Votre remarque sur Morandi me plaît beaucoup !

Tout à fait d'accord pour Magnelli aussi : il n'a pas la notoriété qu'il mérite . Je l'ai découvert par hasard en 1985, au musée de Vallauris, où ses toiles sont exposées sur tout un étage . Ce fut
une grande surprise de découvrir qu'une grande part des inventions formelles d'Adami ( dont on me parlait tellement pendant mes études d'arts plastiques ) existaient déjà chez Magnelli ( dont on ne
m'avait jamais parlé ) ... et ce bien avant, dès 1914 .
Ceccotti, bien sûr, on ne m'en a jamais parlé non plus .
Ni Michel Ciry, forcément ... mais ce que je connais de lui ne me semble pas passionnant .

lesdiagonalesdutemps 20/03/2013 21:15



Je suis tout de même un peu surpris que l'on ne vous ait pas parlé de Magnelli qui est tout de même un des grands peintres abstraits européen et dont les toile atteignent des prix énormes et puis
il a longtemps résidé en France durant les années 30 ppériode où il fuyait le régime de Mussolini. Pour Ciry ce sont ses gravures qui sont intéressante. A ce propos je n'ai jamais compris
pourquoi on surévaluait la peinture par rapport au dessin et à la gravure en particulier en France.


Je ne suis pas très intéressé par Adami, je lui préfère par exemple Segui pour rester chez les italiens. Je ne connais pas le musée de Vallauris vous me donnez l'envie d'y aller voir.


Pour changer de contrée je ne comprend pas non plus pourquoi Sutherland est si peu connu de ce coté ci de la manche...



ismau 18/03/2013 19:31

Je me demande pourquoi Fontana et Burri ont tellement plus de notoriété que Capogrossi ( ou Cagli et Cavalli, que je ne connais pas du tout )
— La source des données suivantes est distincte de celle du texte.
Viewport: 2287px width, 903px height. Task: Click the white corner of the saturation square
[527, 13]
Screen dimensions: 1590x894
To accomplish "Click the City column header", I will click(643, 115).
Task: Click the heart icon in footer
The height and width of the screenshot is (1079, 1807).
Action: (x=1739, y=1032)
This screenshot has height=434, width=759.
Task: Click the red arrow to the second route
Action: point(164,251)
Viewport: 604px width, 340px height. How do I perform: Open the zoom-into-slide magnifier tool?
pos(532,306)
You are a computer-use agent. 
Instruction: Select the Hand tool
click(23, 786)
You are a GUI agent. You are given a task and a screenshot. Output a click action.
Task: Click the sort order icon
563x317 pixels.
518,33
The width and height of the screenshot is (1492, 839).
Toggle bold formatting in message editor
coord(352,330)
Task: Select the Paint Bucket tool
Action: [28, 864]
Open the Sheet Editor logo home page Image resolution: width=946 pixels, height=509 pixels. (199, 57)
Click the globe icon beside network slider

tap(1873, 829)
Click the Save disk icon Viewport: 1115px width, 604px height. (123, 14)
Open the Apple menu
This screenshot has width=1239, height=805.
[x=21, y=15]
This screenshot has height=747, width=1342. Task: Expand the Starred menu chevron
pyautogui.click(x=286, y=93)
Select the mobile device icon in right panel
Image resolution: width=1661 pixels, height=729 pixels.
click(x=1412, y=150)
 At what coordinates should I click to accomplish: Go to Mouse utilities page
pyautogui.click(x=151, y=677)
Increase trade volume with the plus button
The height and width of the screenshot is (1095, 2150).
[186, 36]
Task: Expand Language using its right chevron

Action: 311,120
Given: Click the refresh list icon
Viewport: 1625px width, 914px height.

Curieusement, j'ai pensé à Crémonini ( que par contre je connais bien et aime beaucoup, n'en déplaise à Renaud Camus )... en regardant les peintures de Capogrossi des années 30 : la facture est
différente, mais c'est le même mystère de personnages figés dans un mouvement interrompu, et le même univers aux installations balnéaires qui morcellent l'espace .

lesdiagonalesdutemps 18/03/2013 22:35



Votre analyse du travail de Capogrossi me parait bonne en ce qui concerne la notoriété c'est toujours un mystère ceci dit Capogrossi a une grande notoriété en Italie certainement supérieure à
Burri mais moins que Fontanà mais tout ça est une question de mode.


J'aime beaucoup également Crémonini certaines de ces images balnéaires sont beaucoup plus inquiétantes que celles de Capogrossi. A bien y réfléchir bien des peintres italiens du XX ème siècle
distillent une étrangeté, il suffit de penser à Chirico ou dans un tout autre genre et plus récent Ceccotti, il y en à d'autres mais il est tard et si les tableaux s'affichent dans ma mémoire,
les noms qui vont avec font défaut.


Je connais la détestation de Renaud Camus pour Crémonini. Il vomit aussi Michel Ciry qui est pourtant un immense graveur (mais pas un très grand peintre).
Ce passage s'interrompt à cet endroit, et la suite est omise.